Defects in B-cell function and metabolism in uremia: Role of parathyroid hormone

• Published in: Kidney international Vol. 59; no. S78; pp. S186 - S189
• Main Authors: Smogorzewski, Miroslaw, Massry, Shaul G.
• Format: Journal Article
• Language: English
• Published: United States Elsevier Inc 01.02.2001; Elsevier Limited
• Subjects: Animals; Antibody Formation; B-Lymphocytes - drug effects; B-Lymphocytes - immunology; B-Lymphocytes - metabolism; Calcium - metabolism; calcium channel blockers; Calcium Channel Blockers - pharmacology; Cell Division; Cyclic AMP - biosynthesis; cytosolic calcium; dialysis; Humans; immune system; In Vitro Techniques; Lymphocyte Activation; Nifedipine - pharmacology; Parathyroid Hormone - metabolism; Parathyroid Hormone - pharmacology; Uremia - drug therapy; Uremia - immunology; Uremia - metabolism; uremic toxin; dialysis; immune system; uremic toxin; calcium channel blockers; cytosolic calcium
• ISSN: 0085-2538; 0098-6577; 1523-1755
• DOI: 10.1046/j.1523-1755.2001.59780186.x

Defects in B-cell function and metabolism in uremia: Role of parathyroid hormone.
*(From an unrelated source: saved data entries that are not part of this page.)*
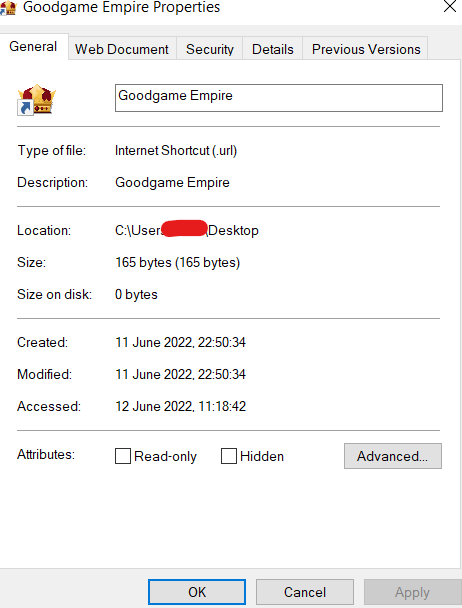This screenshot has width=462, height=608.
Task: Open the Security tab
Action: tap(209, 49)
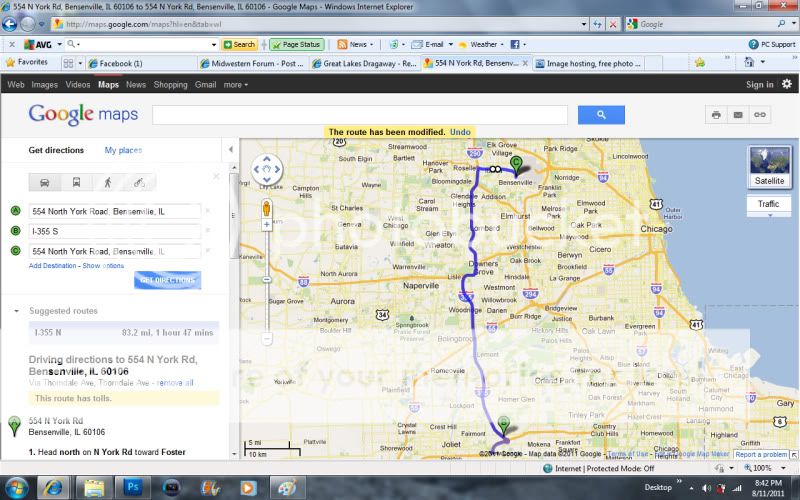This screenshot has height=500, width=800.
Task: Choose the bicycling directions icon
Action: (138, 182)
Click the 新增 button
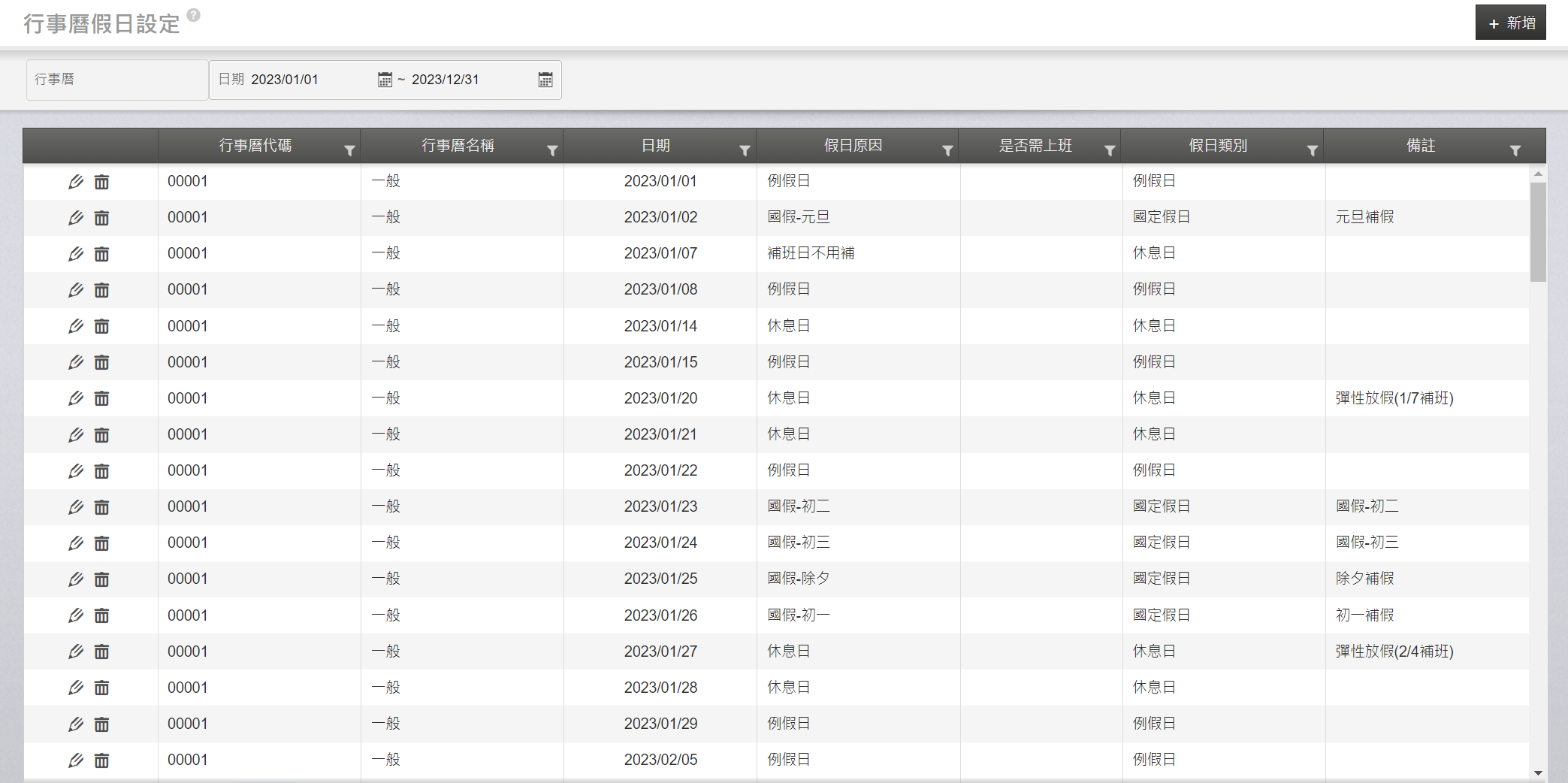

Patients with chronic renal failure have impaired humoral immunity, inadequate B-cell proliferation and antibody production, and elevated basal levels of cytosolic calcium ([Ca2+]i) in their B cells. Multiple mechanisms can be involved in generation of these derangements. This article reviews data suggesting that high levels of parathyroid hormone (PTH) of uremia affect the metabolism and function of B cells. We also review studies on the role of normalization of [Ca2+]i in these abnormalities. Small but well-documented studies suggest that treatment of dialysis patients with calcium channels blockers can reverse the elevation of [Ca2+]i in B cells, which was followed by improvement of B-cell function. Thus, therapy with calcium channel blockers has the potential to decrease the infectious complication of uremia.